(back) create a cors proxy fetching docs external resources

When exporting a document in PDF and if the doc contains external
resources, we want to fetch them using a proxy bypassing CORS
restrictions. To ensure this endpoint is not used for something else
than fetching urls contains in the doc, we use access control and check
if the url really exists in the document.
This commit is contained in:
Anthony LC
2025-03-10 10:11:38 +01:00
committed by Anthony LC
parent 1c02b0ad8e
commit 6efc2377fe
6 changed files with 158 additions and 2 deletions

View File

@@ -4,7 +4,7 @@
import logging
import re
import uuid
from urllib.parse import urlparse
from urllib.parse import unquote, urlparse
from django.conf import settings
from django.contrib.postgres.aggregates import ArrayAgg
@@ -16,8 +16,9 @@ from django.db import models as db
from django.db import transaction
from django.db.models.expressions import RawSQL
from django.db.models.functions import Left, Length
from django.http import Http404
from django.http import Http404, StreamingHttpResponse
import requests
import rest_framework as drf
from botocore.exceptions import ClientError
from rest_framework import filters, status, viewsets
@@ -1237,6 +1238,58 @@ class DocumentViewSet(
return drf.response.Response(response, status=drf.status.HTTP_200_OK)
@drf.decorators.action(
detail=True,
methods=["get"],
name="",
url_path="cors-proxy",
)
def cors_proxy(self, request, *args, **kwargs):
"""
GET /api/v1.0/documents/<resource_id>/cors-proxy
Act like a proxy to fetch external resources and bypass CORS restrictions.
"""
url = request.query_params.get("url")
if not url:
return drf.response.Response(
{"detail": "Missing 'url' query parameter"},
status=drf.status.HTTP_400_BAD_REQUEST,
)
# Check for permissions.
self.get_object()
url = unquote(url)
try:
response = requests.get(
url,
stream=True,
headers={
"User-Agent": request.headers.get("User-Agent", ""),
"Accept": request.headers.get("Accept", ""),
},
timeout=10,
)
# Use StreamingHttpResponse with the response's iter_content to properly stream the data
proxy_response = StreamingHttpResponse(
streaming_content=response.iter_content(chunk_size=8192),
content_type=response.headers.get(
"Content-Type", "application/octet-stream"
),
status=response.status_code,
)
return proxy_response
except requests.RequestException as e:
logger.error("Proxy request failed: %s", str(e))
return drf_response.Response(
{"error": f"Failed to fetch resource: {e!s}"},
status=status.HTTP_500_INTERNAL_SERVER_ERROR,
)

Data entries>
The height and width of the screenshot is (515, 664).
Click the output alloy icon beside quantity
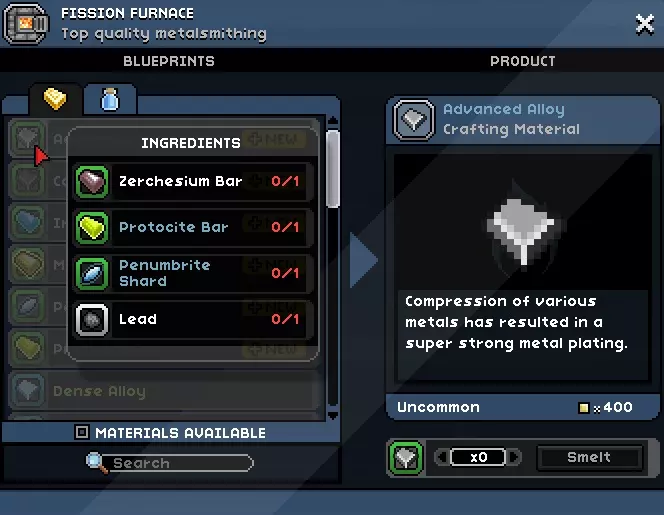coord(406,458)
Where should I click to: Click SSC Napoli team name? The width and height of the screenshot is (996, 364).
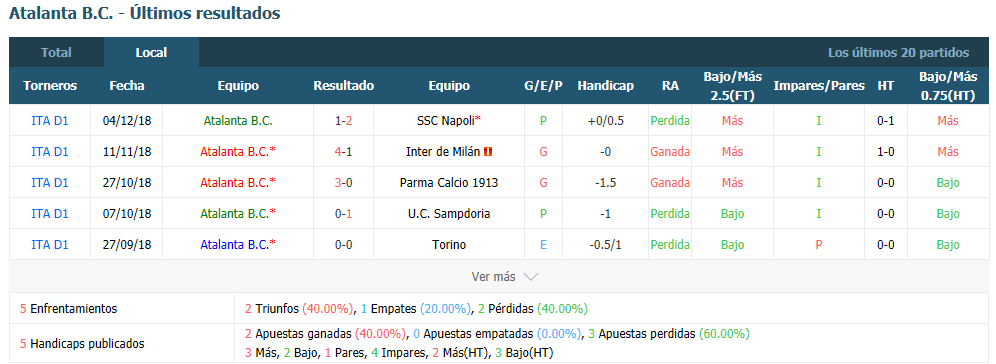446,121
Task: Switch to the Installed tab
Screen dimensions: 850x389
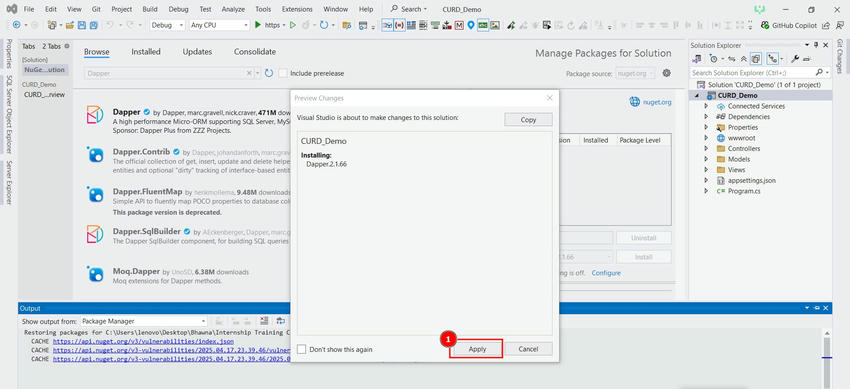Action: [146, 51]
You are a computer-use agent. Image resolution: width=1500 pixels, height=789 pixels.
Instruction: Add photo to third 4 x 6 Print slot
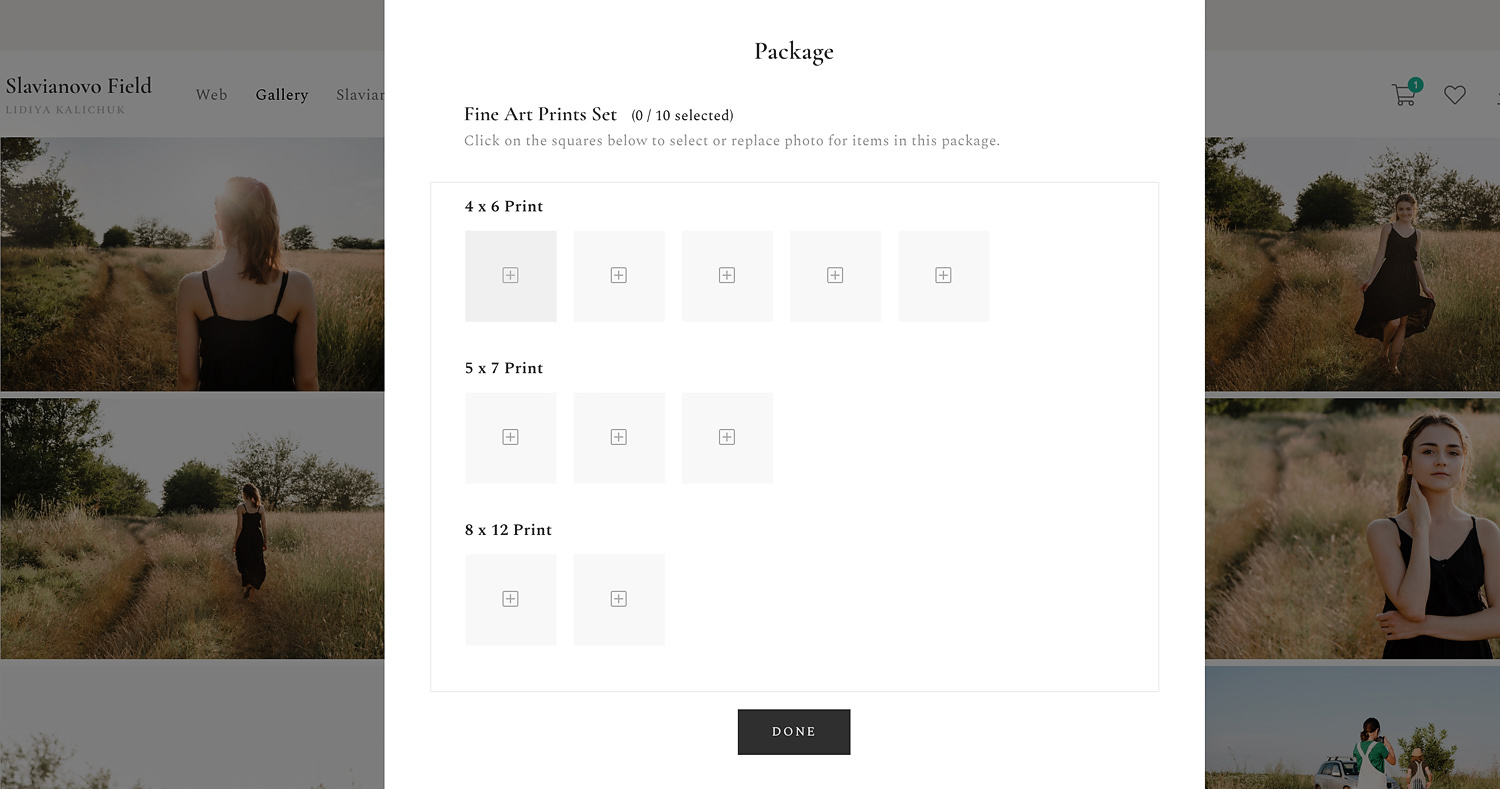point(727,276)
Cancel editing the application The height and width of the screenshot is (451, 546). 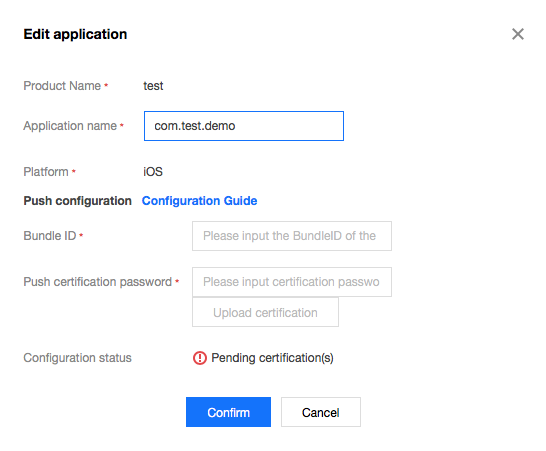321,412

What is asked>
a) Rewrite the paragraph of the CORS proxy commit above that begins "When exporting a document in PDF" as a short bulleted list that keeps its main facts.
b) According to the CORS proxy commit above, what does the endpoint return if the "url" query parameter is missing?

Solutions below>
a)
- Purpose: when a document containing external resources is exported to PDF, those resources are fetched through a proxy that bypasses CORS restrictions.
- Safeguards: access control is applied, and the proxy checks that the URL really exists in the document.
- Goal of the safeguards: the endpoint is used only to fetch URLs contained in the document.

b) It returns a 400 Bad Request response with the detail "Missing 'url' query parameter".